Start of DATASET

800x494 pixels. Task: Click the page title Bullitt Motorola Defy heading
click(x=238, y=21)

End of DATASET
Start of DATASET

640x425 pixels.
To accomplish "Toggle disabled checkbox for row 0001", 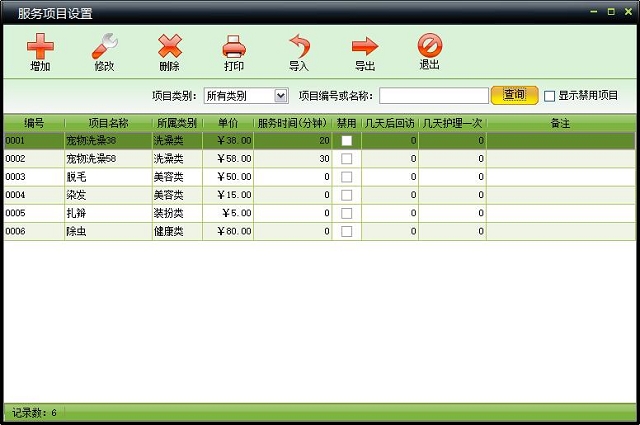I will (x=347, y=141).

End of DATASET
Start of DATASET

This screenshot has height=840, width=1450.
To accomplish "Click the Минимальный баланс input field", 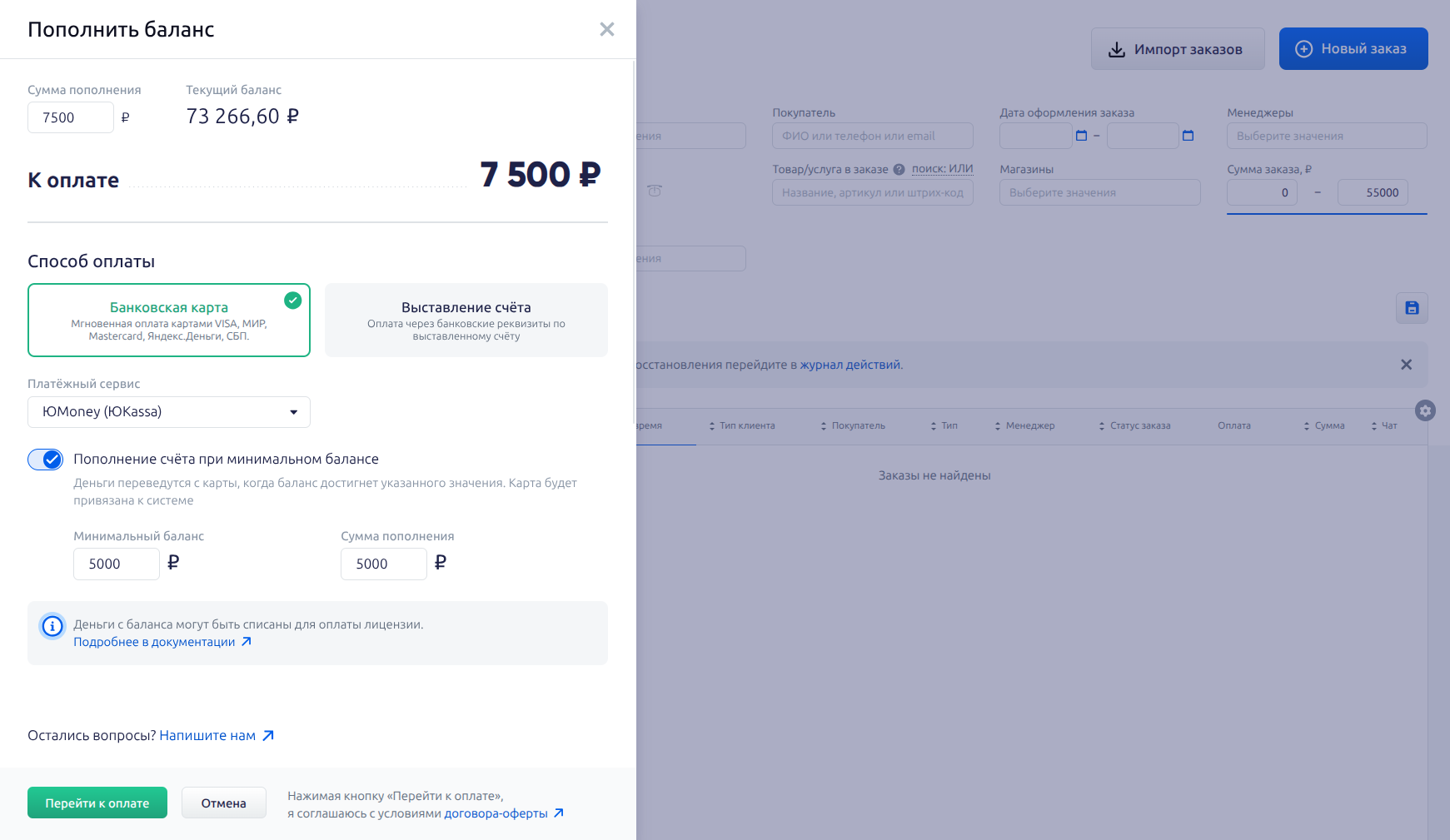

End of DATASET

**EXERCISE OBJECTIVE:**
Starting with the line above that holds "This screenshot has height=840, width=1450.", restate each line word for word up to and including the line that holds "the Минимальный баланс". Drop the pictures.

**RESPONSE AREA:**
This screenshot has height=840, width=1450.
To accomplish "Click the Минимальный баланс input field", 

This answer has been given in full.